» **STATED GOAL**
Convert the records below into a Markdown table with the columns Row and Line, numbering each row and skipping blank lines. Begin at the line that contains "Click the Name" and stop after the line that contains "Open the browser".

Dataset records
▬▬▬▬▬▬
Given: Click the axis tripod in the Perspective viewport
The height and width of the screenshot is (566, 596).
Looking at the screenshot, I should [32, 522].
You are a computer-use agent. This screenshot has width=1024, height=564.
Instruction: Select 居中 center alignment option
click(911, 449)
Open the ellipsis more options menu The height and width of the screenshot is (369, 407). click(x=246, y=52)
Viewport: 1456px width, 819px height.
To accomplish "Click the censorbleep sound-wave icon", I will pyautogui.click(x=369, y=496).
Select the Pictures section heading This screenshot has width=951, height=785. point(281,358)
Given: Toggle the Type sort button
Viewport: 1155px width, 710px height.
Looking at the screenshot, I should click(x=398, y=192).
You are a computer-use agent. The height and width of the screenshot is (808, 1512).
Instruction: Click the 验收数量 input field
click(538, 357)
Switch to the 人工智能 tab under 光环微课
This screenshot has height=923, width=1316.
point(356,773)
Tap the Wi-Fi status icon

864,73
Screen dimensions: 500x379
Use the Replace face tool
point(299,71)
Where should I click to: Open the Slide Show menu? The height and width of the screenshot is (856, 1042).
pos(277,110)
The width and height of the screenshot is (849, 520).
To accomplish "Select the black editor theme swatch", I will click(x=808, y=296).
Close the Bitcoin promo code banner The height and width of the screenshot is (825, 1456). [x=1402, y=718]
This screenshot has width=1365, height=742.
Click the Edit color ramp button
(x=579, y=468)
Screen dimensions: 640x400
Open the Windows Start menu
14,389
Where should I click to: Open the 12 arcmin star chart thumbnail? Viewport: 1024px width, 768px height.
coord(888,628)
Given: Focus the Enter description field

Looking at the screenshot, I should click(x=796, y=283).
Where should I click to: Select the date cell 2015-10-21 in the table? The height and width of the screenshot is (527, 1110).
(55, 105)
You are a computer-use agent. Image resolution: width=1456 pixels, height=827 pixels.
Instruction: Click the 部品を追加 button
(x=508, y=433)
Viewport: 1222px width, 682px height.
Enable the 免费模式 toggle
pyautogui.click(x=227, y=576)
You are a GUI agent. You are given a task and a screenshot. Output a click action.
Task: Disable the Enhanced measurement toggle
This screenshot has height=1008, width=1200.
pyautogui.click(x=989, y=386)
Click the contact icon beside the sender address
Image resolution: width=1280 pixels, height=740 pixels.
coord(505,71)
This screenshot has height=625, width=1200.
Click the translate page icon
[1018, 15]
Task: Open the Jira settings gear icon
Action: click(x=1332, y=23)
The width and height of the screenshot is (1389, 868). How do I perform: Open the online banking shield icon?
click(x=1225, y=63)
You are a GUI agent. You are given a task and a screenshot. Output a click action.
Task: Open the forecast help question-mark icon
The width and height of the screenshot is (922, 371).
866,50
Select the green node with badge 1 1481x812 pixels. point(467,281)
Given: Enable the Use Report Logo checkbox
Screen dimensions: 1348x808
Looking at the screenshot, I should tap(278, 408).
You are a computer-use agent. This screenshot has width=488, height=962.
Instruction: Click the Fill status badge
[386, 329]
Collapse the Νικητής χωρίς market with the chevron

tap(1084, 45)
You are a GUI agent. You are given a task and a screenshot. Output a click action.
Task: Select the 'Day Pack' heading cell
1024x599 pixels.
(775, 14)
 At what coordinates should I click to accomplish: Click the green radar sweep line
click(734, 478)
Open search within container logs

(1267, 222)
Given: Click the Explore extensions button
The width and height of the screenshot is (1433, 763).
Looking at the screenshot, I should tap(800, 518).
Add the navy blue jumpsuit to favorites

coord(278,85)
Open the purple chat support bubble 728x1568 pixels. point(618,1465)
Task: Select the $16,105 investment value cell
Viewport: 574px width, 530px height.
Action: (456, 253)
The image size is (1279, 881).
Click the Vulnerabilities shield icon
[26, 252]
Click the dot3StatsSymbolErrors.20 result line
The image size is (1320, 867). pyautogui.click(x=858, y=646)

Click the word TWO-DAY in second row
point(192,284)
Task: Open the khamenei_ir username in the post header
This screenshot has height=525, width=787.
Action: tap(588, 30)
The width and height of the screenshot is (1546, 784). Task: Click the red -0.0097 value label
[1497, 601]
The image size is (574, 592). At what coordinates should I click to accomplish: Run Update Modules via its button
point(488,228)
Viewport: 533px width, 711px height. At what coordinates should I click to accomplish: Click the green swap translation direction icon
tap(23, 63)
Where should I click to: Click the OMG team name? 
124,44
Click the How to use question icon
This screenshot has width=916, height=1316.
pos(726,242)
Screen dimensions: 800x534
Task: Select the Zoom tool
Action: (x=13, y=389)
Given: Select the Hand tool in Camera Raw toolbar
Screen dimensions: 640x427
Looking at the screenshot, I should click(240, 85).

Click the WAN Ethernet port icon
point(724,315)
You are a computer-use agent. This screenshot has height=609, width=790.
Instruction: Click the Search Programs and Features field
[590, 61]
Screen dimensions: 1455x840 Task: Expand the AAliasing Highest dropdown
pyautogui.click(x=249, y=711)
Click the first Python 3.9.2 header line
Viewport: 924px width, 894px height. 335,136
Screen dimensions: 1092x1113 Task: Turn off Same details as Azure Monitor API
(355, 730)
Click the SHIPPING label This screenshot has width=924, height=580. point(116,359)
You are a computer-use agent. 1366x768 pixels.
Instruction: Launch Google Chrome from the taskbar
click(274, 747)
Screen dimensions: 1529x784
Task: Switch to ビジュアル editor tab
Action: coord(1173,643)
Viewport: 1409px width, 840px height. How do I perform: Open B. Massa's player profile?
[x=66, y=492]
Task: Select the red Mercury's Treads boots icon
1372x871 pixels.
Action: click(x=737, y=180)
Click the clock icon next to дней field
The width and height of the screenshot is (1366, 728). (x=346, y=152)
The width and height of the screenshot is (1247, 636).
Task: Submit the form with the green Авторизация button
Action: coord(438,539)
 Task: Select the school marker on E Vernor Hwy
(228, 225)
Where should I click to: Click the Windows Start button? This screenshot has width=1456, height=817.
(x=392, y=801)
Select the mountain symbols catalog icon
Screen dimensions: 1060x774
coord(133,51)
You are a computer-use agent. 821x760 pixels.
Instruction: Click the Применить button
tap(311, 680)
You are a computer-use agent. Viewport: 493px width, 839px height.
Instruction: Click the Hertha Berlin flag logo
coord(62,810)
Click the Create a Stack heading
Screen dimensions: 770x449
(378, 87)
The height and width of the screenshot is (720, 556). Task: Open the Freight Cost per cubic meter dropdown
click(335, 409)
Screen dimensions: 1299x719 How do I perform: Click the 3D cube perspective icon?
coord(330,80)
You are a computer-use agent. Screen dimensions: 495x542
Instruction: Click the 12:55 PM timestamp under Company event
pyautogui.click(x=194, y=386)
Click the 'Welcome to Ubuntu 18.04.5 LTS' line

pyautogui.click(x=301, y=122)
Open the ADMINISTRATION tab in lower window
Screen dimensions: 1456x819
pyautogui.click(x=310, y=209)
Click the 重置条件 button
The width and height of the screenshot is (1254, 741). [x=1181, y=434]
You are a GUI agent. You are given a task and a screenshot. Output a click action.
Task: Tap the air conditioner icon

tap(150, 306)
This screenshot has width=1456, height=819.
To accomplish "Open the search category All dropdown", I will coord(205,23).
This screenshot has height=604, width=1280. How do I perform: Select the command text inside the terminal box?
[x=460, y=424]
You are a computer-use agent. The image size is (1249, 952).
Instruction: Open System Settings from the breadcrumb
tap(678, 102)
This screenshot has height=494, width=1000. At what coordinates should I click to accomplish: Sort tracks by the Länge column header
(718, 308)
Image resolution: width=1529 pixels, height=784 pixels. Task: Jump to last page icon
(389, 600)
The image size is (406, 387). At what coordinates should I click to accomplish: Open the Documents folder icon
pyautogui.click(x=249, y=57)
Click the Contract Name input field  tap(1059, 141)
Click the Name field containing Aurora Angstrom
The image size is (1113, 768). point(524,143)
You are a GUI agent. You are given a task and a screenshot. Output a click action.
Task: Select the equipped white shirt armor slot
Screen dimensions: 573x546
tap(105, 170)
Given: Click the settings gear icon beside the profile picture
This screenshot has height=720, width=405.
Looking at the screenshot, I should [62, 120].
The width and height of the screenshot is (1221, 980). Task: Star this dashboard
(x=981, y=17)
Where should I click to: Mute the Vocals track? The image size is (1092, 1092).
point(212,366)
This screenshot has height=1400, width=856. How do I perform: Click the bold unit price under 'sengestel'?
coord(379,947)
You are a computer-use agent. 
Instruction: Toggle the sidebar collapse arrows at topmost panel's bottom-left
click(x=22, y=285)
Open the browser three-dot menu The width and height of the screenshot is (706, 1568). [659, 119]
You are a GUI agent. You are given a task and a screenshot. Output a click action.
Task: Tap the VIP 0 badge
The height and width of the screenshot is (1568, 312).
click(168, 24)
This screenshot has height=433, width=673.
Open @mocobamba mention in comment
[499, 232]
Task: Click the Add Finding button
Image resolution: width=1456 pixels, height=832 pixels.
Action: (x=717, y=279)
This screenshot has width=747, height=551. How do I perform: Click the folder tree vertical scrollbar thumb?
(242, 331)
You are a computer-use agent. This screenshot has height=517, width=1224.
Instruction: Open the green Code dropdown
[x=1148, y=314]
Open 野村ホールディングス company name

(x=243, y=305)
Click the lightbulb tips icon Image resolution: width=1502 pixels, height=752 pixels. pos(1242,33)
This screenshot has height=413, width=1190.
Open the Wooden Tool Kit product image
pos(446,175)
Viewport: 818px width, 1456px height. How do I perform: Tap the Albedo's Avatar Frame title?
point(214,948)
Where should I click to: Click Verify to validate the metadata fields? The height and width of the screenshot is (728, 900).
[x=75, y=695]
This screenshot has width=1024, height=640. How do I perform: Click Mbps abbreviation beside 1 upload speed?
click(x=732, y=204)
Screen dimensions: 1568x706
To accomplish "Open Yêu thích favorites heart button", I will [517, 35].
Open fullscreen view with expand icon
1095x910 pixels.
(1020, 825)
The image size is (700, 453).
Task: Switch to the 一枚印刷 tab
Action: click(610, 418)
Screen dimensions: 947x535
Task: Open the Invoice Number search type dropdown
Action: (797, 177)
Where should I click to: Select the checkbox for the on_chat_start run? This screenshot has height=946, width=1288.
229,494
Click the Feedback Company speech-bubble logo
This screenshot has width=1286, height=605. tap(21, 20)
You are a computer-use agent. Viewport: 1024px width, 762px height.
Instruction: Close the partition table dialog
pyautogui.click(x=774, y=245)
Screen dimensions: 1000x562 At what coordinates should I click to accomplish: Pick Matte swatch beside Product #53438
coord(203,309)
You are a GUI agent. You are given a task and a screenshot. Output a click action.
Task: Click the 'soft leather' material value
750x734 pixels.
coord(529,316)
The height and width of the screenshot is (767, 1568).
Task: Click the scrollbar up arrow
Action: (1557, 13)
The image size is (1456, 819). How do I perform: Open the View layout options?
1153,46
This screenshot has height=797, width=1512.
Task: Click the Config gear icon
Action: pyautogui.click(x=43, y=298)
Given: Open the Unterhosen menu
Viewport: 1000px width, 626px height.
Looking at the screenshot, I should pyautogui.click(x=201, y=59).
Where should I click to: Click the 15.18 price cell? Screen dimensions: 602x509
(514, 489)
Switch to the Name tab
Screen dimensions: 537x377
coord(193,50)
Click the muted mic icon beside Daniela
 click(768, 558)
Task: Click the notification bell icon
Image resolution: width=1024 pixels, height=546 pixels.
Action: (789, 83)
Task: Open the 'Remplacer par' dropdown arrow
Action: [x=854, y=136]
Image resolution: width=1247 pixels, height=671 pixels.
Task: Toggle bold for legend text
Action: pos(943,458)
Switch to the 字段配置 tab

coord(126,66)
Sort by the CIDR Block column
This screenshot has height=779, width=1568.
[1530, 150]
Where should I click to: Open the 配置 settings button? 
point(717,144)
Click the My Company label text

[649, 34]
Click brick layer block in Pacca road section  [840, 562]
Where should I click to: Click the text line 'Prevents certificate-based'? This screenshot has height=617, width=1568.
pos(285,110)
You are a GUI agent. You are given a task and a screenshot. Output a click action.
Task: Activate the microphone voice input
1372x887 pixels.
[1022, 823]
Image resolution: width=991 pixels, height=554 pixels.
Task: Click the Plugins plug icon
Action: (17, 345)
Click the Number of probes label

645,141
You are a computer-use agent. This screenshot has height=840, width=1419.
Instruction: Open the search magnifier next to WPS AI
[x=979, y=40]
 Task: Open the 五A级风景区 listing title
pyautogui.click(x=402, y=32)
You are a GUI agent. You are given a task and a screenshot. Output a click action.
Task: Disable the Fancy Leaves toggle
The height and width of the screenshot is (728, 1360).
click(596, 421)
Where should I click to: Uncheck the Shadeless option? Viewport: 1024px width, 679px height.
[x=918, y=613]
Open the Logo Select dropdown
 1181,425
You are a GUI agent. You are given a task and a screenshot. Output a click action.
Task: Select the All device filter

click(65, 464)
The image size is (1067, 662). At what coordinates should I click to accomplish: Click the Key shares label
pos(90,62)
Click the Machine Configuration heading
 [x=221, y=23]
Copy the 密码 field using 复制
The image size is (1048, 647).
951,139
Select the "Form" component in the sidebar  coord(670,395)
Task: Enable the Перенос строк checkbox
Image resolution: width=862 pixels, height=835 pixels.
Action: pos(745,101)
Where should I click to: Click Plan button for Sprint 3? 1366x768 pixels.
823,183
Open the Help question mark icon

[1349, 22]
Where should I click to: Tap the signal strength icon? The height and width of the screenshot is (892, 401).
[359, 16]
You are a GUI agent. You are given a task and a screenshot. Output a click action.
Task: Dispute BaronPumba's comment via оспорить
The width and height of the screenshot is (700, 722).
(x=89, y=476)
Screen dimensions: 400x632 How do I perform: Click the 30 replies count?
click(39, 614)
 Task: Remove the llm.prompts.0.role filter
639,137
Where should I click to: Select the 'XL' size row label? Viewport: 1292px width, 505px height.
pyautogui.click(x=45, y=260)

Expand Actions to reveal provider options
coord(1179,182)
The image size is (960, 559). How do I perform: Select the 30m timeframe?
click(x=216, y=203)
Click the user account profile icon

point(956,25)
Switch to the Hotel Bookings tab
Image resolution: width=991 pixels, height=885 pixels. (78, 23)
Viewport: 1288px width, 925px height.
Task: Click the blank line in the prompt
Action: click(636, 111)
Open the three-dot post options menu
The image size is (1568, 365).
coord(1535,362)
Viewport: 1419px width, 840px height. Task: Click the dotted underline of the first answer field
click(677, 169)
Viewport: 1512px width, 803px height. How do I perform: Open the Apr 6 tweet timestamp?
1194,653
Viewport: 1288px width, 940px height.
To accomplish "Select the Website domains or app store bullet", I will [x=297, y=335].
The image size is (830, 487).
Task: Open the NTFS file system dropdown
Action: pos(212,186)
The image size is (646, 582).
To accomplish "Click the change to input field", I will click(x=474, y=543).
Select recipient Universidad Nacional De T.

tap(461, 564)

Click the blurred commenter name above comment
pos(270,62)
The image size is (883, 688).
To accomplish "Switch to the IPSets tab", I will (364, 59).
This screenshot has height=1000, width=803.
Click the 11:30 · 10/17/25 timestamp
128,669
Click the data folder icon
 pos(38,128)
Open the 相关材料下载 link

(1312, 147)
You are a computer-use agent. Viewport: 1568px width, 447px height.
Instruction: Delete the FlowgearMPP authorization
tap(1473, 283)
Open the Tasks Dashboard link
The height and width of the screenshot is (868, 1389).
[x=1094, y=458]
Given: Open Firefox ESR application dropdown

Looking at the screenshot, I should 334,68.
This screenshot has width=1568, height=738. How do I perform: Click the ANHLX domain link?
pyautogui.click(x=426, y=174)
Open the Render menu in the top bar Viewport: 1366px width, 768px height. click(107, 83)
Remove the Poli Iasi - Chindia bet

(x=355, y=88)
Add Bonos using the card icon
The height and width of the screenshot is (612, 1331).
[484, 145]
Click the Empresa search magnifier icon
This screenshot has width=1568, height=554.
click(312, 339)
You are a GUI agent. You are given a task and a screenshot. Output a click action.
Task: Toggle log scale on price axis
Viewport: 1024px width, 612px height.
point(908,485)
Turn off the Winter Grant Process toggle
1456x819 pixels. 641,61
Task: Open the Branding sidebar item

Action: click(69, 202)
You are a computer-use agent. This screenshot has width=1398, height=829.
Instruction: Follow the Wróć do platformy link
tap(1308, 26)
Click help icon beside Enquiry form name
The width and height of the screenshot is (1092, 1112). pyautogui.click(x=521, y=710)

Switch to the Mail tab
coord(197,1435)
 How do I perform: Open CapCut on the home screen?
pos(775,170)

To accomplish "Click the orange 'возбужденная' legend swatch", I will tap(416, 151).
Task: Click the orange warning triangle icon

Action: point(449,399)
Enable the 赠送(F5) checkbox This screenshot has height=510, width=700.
▬▬▬▬▬▬
» **REPLY TO THE TASK**
| Row | Line |
|---|---|
| 1 | Click the Name field containing Aurora Angstrom |
| 2 | The image size is (1113, 768). point(524,143) |
| 3 | You are a GUI agent. You are given a task and a screenshot. Output a click action. |
| 4 | Task: Select the equipped white shirt armor slot |
| 5 | Screen dimensions: 573x546 |
| 6 | tap(105, 170) |
| 7 | Given: Click the settings gear icon beside the profile picture |
| 8 | This screenshot has height=720, width=405. |
| 9 | Looking at the screenshot, I should [62, 120]. |
| 10 | The width and height of the screenshot is (1221, 980). Task: Star this dashboard |
| 11 | (x=981, y=17) |
| 12 | Where should I click to: Mute the Vocals track? The image size is (1092, 1092). |
| 13 | point(212,366) |
| 14 | This screenshot has height=1400, width=856. How do I perform: Click the bold unit price under 'sengestel'? |
| 15 | coord(379,947) |
| 16 | You are a computer-use agent.  |
| 17 | Instruction: Toggle the sidebar collapse arrows at topmost panel's bottom-left |
| 18 | click(x=22, y=285) |
| 19 | Open the browser three-dot menu The width and height of the screenshot is (706, 1568). [659, 119] |